Posted: Sat Sep 17, 2005 5:36 pm
by William
A new version of the Quest text font, namely version 2.11 has been available on the web since 3.07 pm British Summer Time (1407 GMT) this afternoon.

This version is a conversion. Some time ago I started QUEST202.TTF as a new font within Font Creator 5.0 and used the glyphs from Quest text version 2.01, copied using the clipboard, as the artwork for the new font. I adjusted the metrics.

As Quest text has many glyphs this process of copying glyphs continued at various times over a period of time, copying to a new file at each session. An exception along the way was that QUEST205.TTF was copied directly from QUEST201.TTF and used to produce QUESTTXT.TTF version 2.05, which was published. QUEST206.TTF was copied from QUEST204.TTF and the additional characters added into Quest text version 2.05 were copied into QUEST206.TTF.

The conversion process also added-in Private Use Area copies of some of the characters above U+00FF. This is so that I can use those characters when producing graphics using Serif DrawPlus 7.09 on a Windows 98 platform. The Serif DrawPlus 7.09 program converts the glyphs to curves, so the fact that the Private Use Area mapping is used does not affect the finished result.

Today I started QUEST211.TTF from a copy of QUEST210.TTF, copied using "save as", completed the conversion process and then produced Quest text version 2.11 in QUESTTXT.TTF from QUEST211.TTF. This involved, after using "save as" to produce the QUESTTXT.TTF file, deleting all of the unused glyphs in QUESTTXT.TTF, then using Format | Settings | Ranges and calculating both ranges, then validating the font.

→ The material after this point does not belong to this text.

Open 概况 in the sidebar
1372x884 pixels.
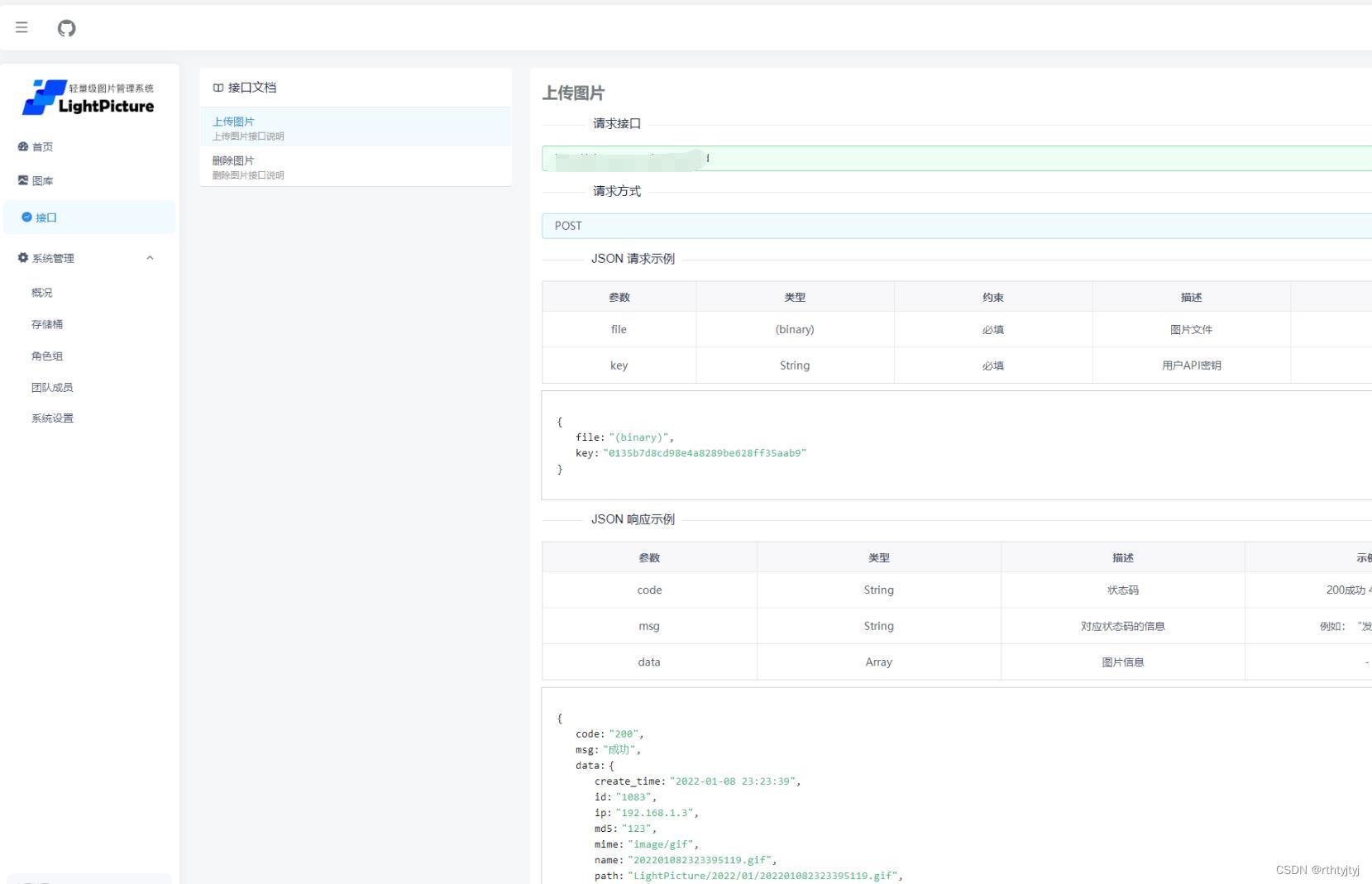pyautogui.click(x=42, y=293)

The font was then tested using Microsoft Word 97.

QUEST211.TTF still has ready-mapped spaces for adding other characters. So any future development would start by copying QUEST211.TTF to a new file QUEST212.TTF and using the font name Quest text 212 during development. This means that I do not alter existing finished work, just in case later additions need to be rethought or abandoned.

The font is available from the following web page.


Posted: Thu Nov 08, 2007 11:57 am
by William
Earlier this morning I was experimenting and thought that I would try to produce an A3 size pdf document such that a print suitable for framing could be made in a printshop. I decided to use one of the glyphs from within the Private Use Area of my Quest text font.

The original artwork was produced long ago, by me, by drawing directly into the Microsoft Paint program in white upon red and when imported into the font and back-calibrated with the font in use it turned out that the original drawing was the same size as the font glyph at about 340 point in size using Microsoft Windows.

It was so long ago that I imported the drawing into the font that the conversion from the bitmap drawing of the Paint program to the B├ęzier curves of a font may well have been done using the Softy program, before I used FontCreator.

The character is used at 720 point centred. The PagePlus 11 program converted the glyph to curves during the production of the pdf document.